Connecting Wildland Fire Fuel Heterogeneity with Fire Behavior and Forest Ecology.

Dr. Joseph O’Brien

USDA Forest Service

Powell Hall

Time: 4:00 - 5:00pm

Abstract

Predicting wildland fire behavior and ecological impacts is challenging. Both wildfires and prescribed fires are complex phenomena due to the many interactions and feedbacks among fire, the atmosphere, fuel loads, and fuel arrangement. Furthermore there is a fundamental lack of information on the effects of fuel bed heterogeneity on fire. In the southern US, much fuel heterogeneity is fine scale and determined by the interactions among patches of understory vegetation and canopy supplied fine fuels.
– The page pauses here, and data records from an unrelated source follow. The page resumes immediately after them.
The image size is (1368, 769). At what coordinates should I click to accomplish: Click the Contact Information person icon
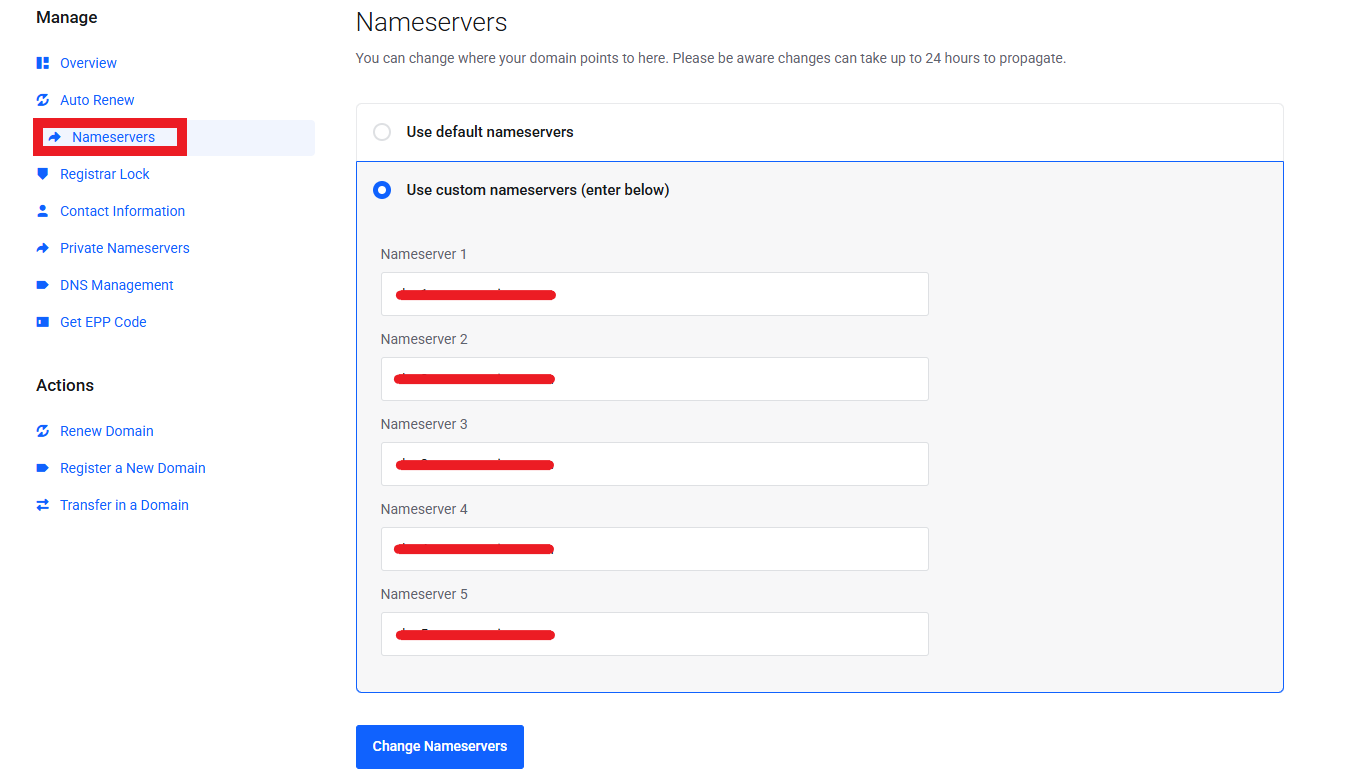click(x=43, y=211)
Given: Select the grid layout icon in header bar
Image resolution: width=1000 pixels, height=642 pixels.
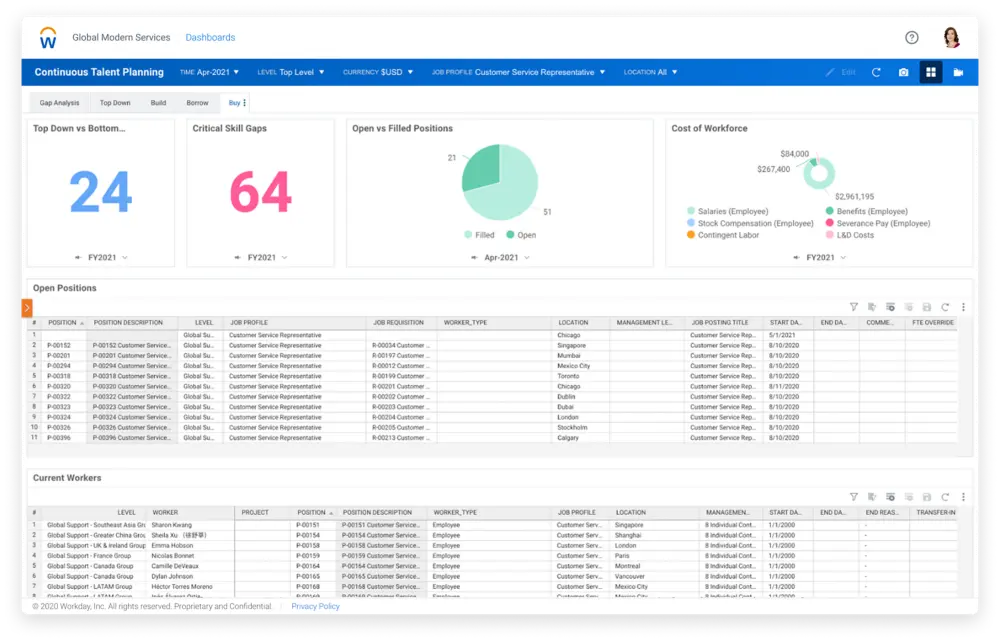Looking at the screenshot, I should click(932, 72).
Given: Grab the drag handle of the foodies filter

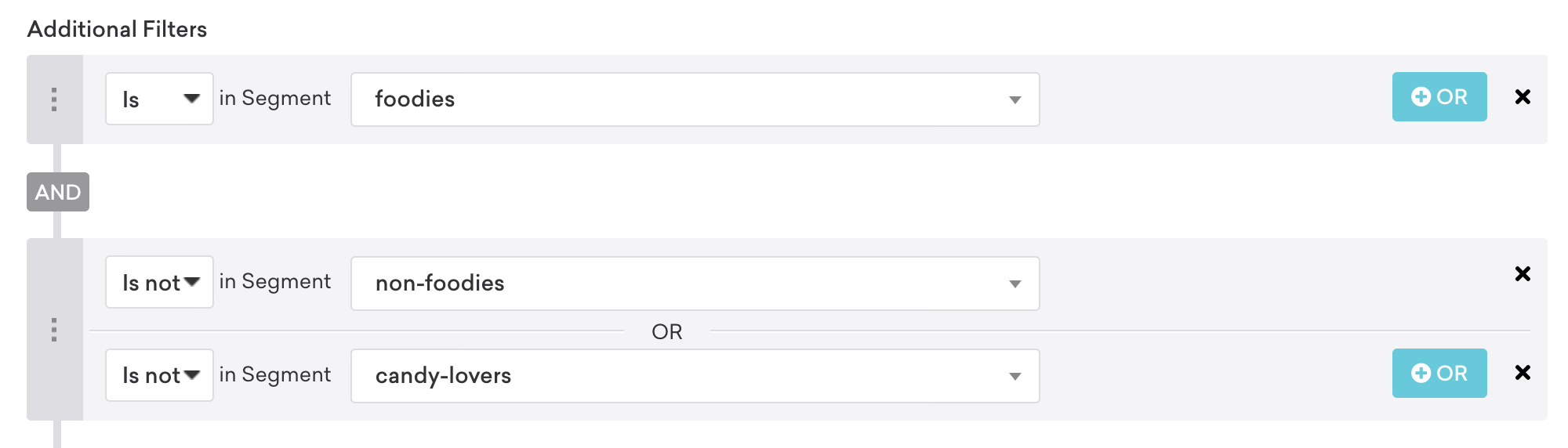Looking at the screenshot, I should pyautogui.click(x=54, y=99).
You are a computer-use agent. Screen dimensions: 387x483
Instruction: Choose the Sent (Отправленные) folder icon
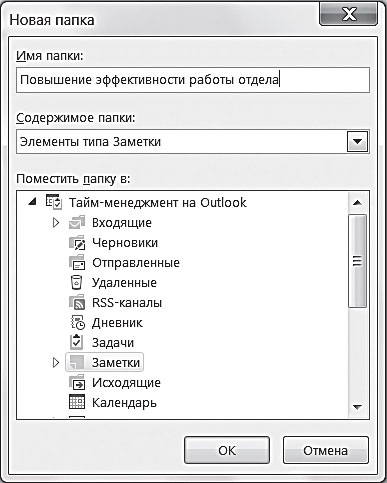[x=77, y=263]
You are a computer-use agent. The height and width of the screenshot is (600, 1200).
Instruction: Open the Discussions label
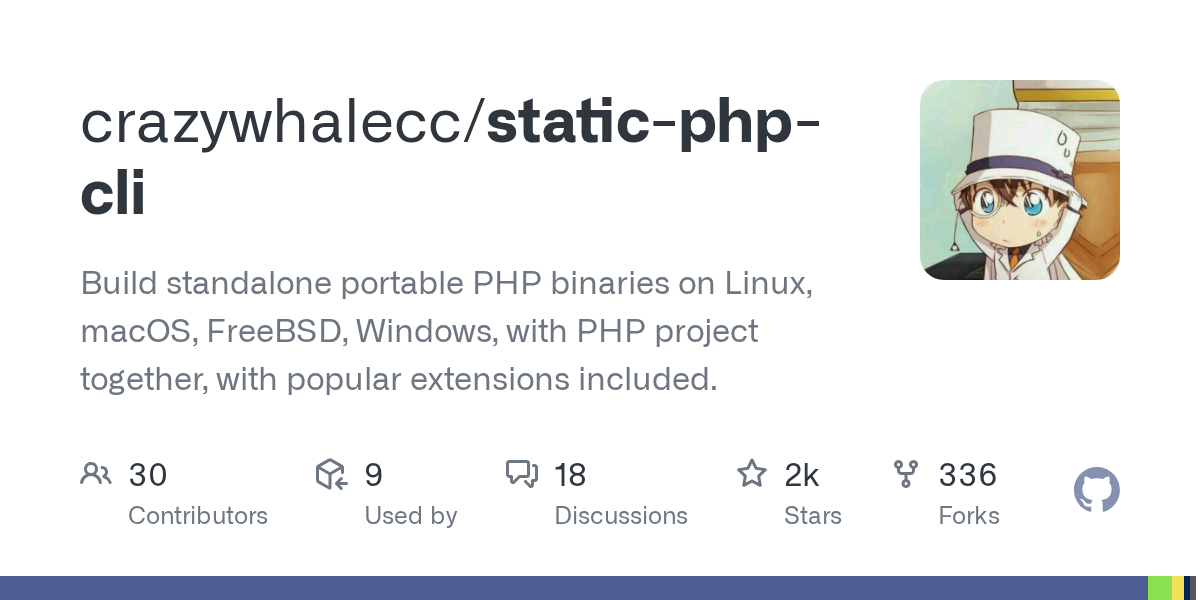coord(621,516)
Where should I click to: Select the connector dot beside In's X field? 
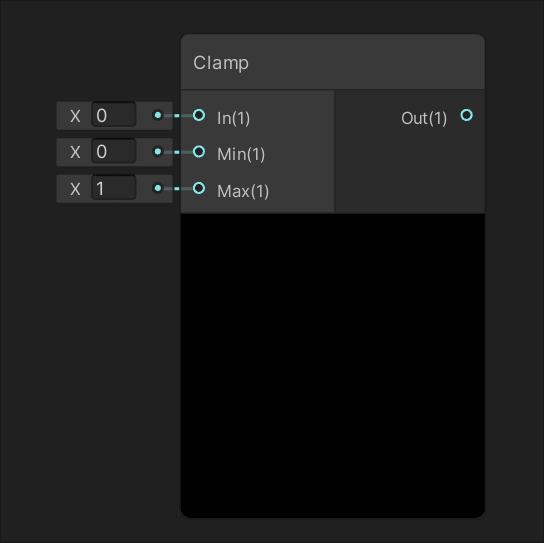[158, 115]
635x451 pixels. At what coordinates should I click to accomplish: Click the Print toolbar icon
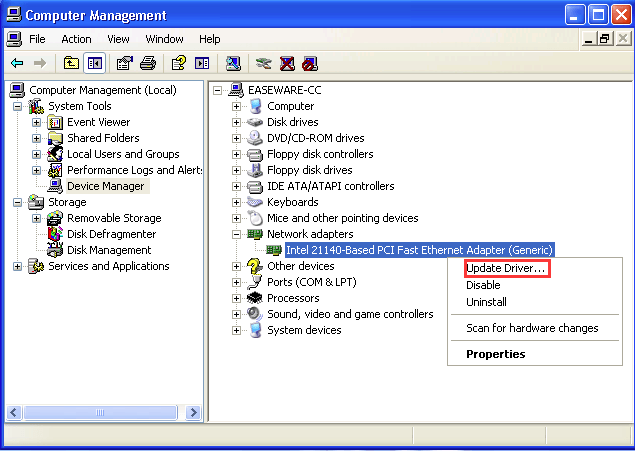point(148,63)
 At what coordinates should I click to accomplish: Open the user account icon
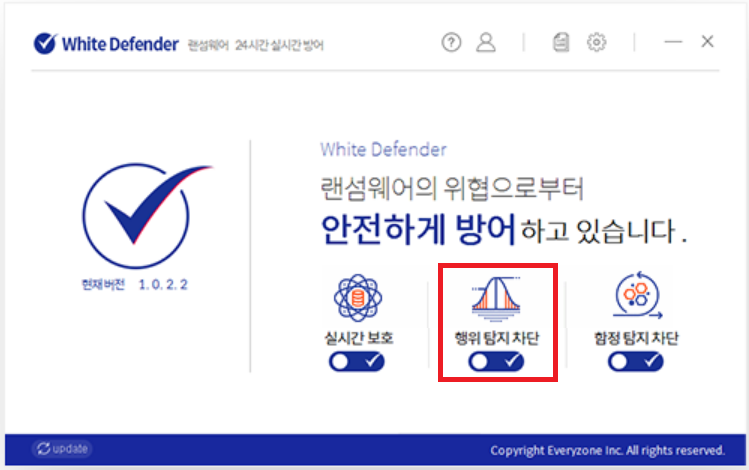point(486,43)
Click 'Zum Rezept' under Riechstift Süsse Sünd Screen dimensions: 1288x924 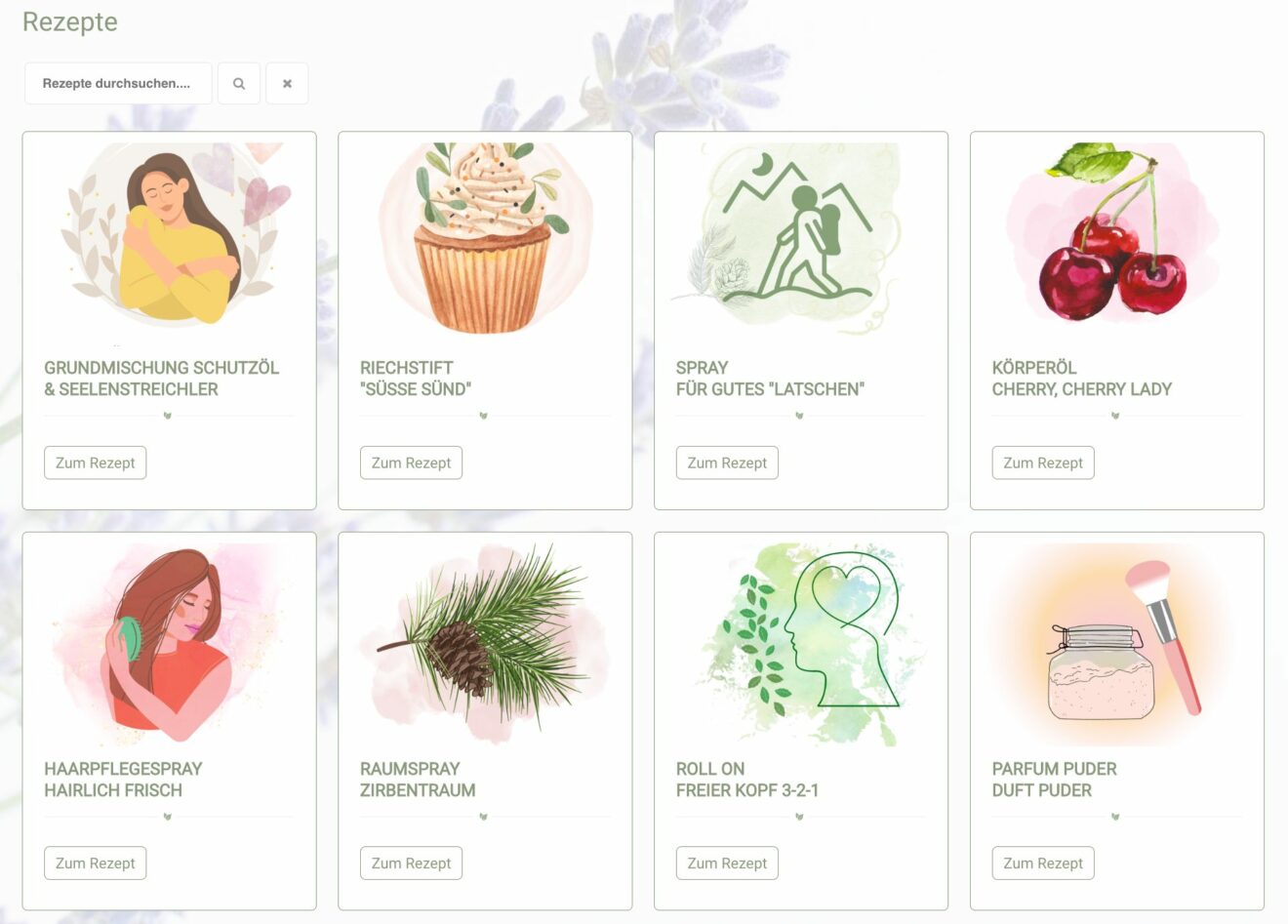point(411,462)
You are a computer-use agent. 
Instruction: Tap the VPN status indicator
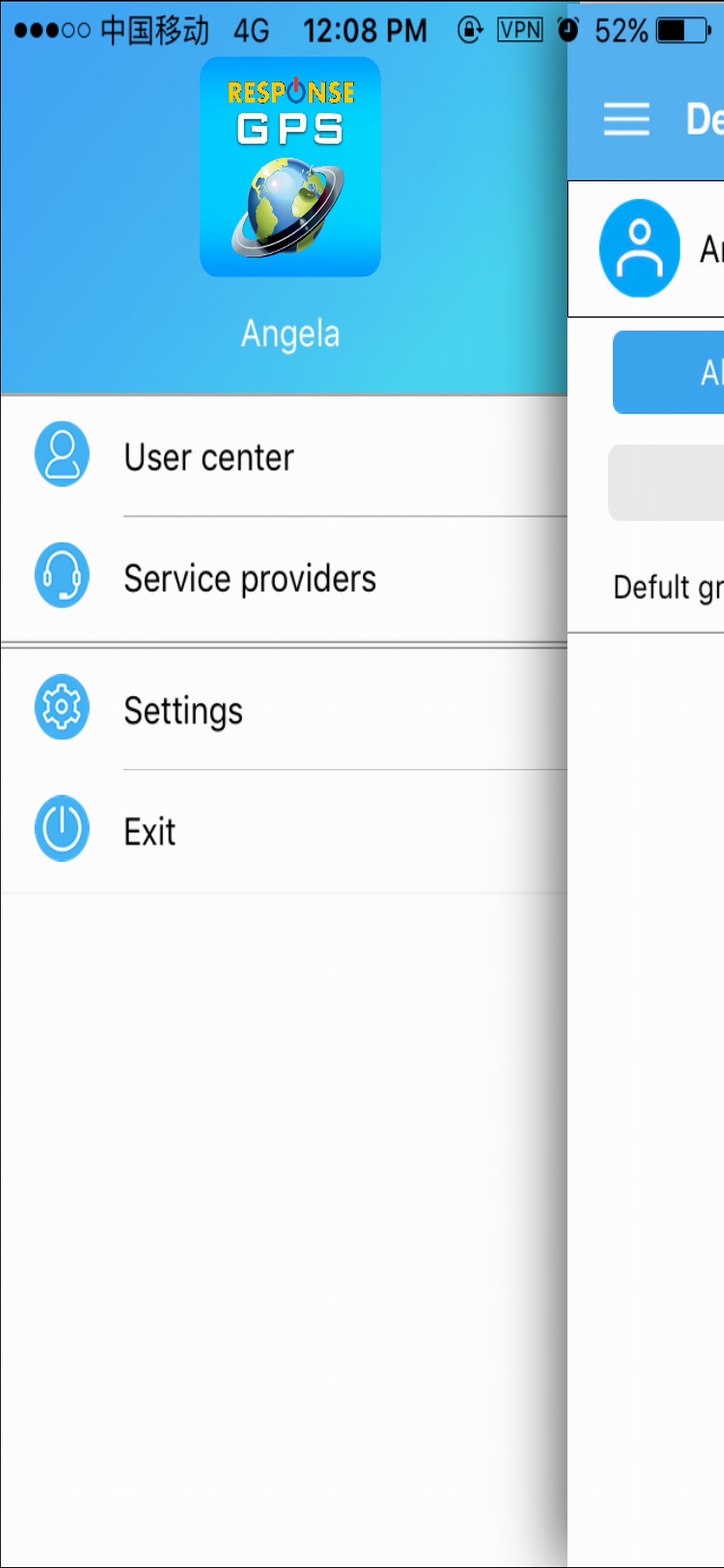click(x=520, y=29)
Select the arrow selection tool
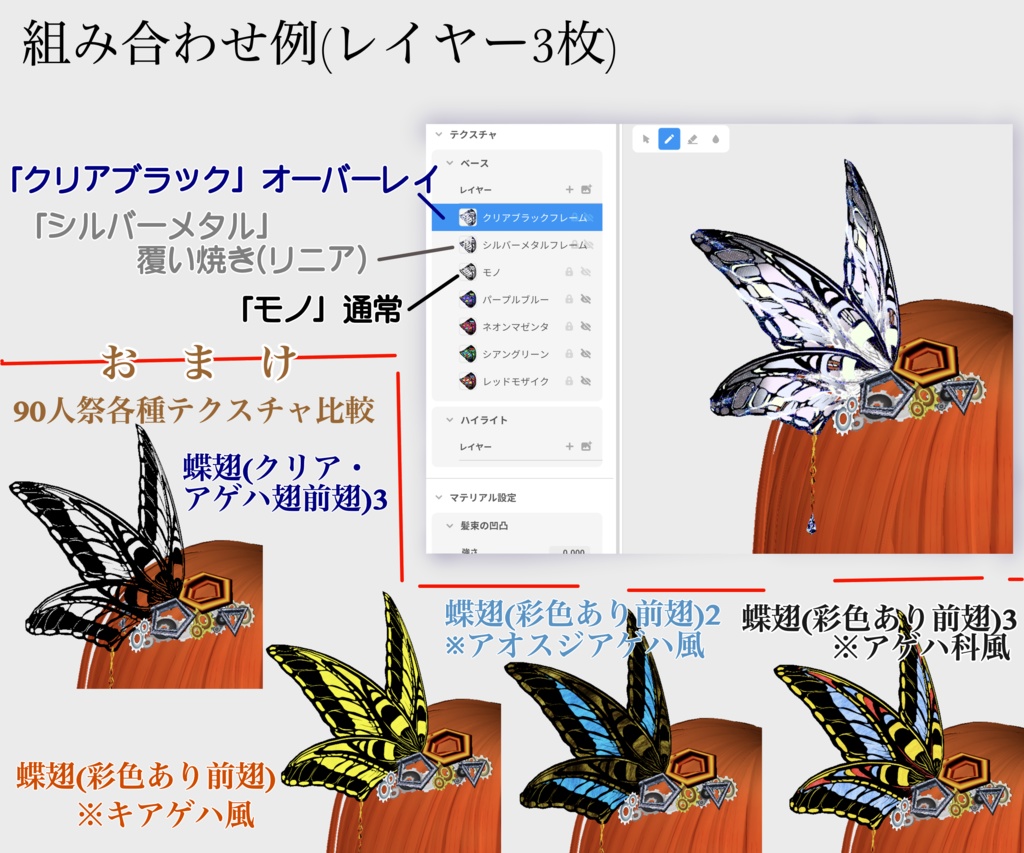This screenshot has width=1024, height=853. pyautogui.click(x=645, y=139)
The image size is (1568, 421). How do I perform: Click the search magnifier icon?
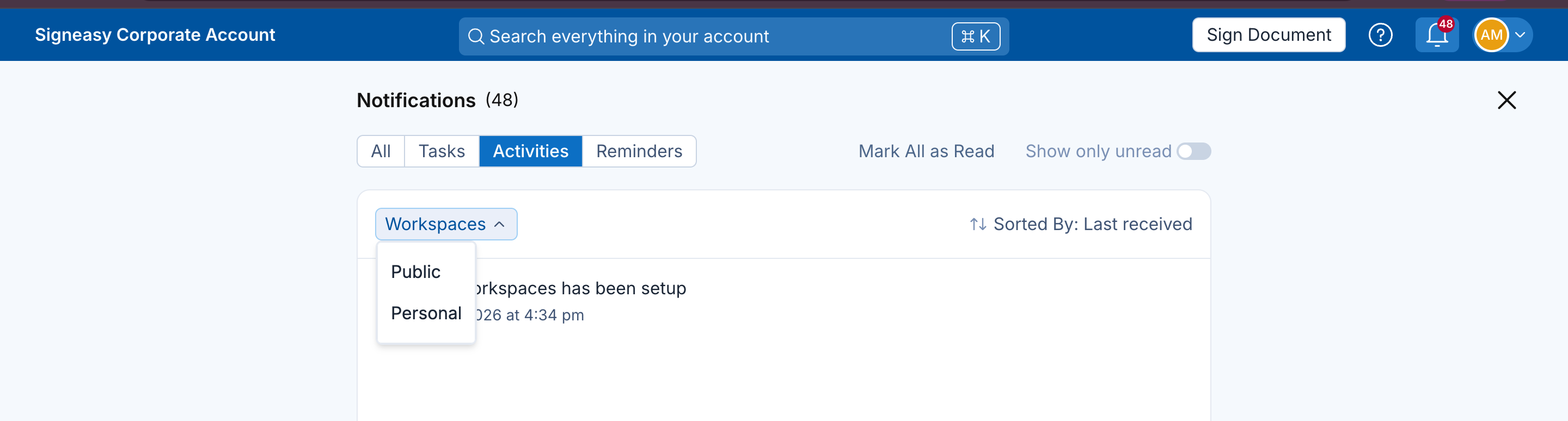475,36
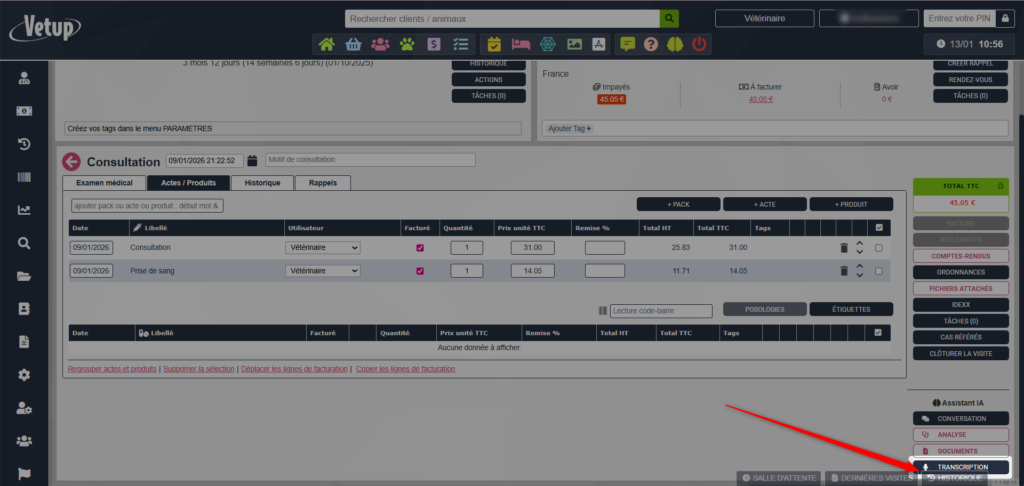The width and height of the screenshot is (1024, 486).
Task: Open the yellow calendar agenda icon
Action: (x=493, y=44)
Most fire behavior and fuel models of pine dominated grasslands assume fuel homogeneity at all scales, which limits their utility in predicting fire effects. By combining the remote sensing platform LIDAR (LIght Detection and Ranging) with traditional point intercept sampling and biomass clip plots, we were able to characterize fine-scale variation in fuel bed architecture and the spatial distribution of fuels. Within-fuel bed variation was categorized into discrete patches, termed fuel cells. Fuel cells varied at sub-meter scales and had distinct fuel characteristics, architecture, and loading. Thermal image analysis, allowed us to measure in situ fire behavior at fine scales. When measured with this precision, fire behavior varied at the fuel cell scales within plots. Our data suggest that such fine-scale variation in fire behavior may regulate the recruitment of woody plants and impact future forest structure as well as drive plat community dynamics. Fuels cells can seamlessly interface with numerical models or cellular automata models of fire behavior, representing a promising means to predict within burn heterogeneity.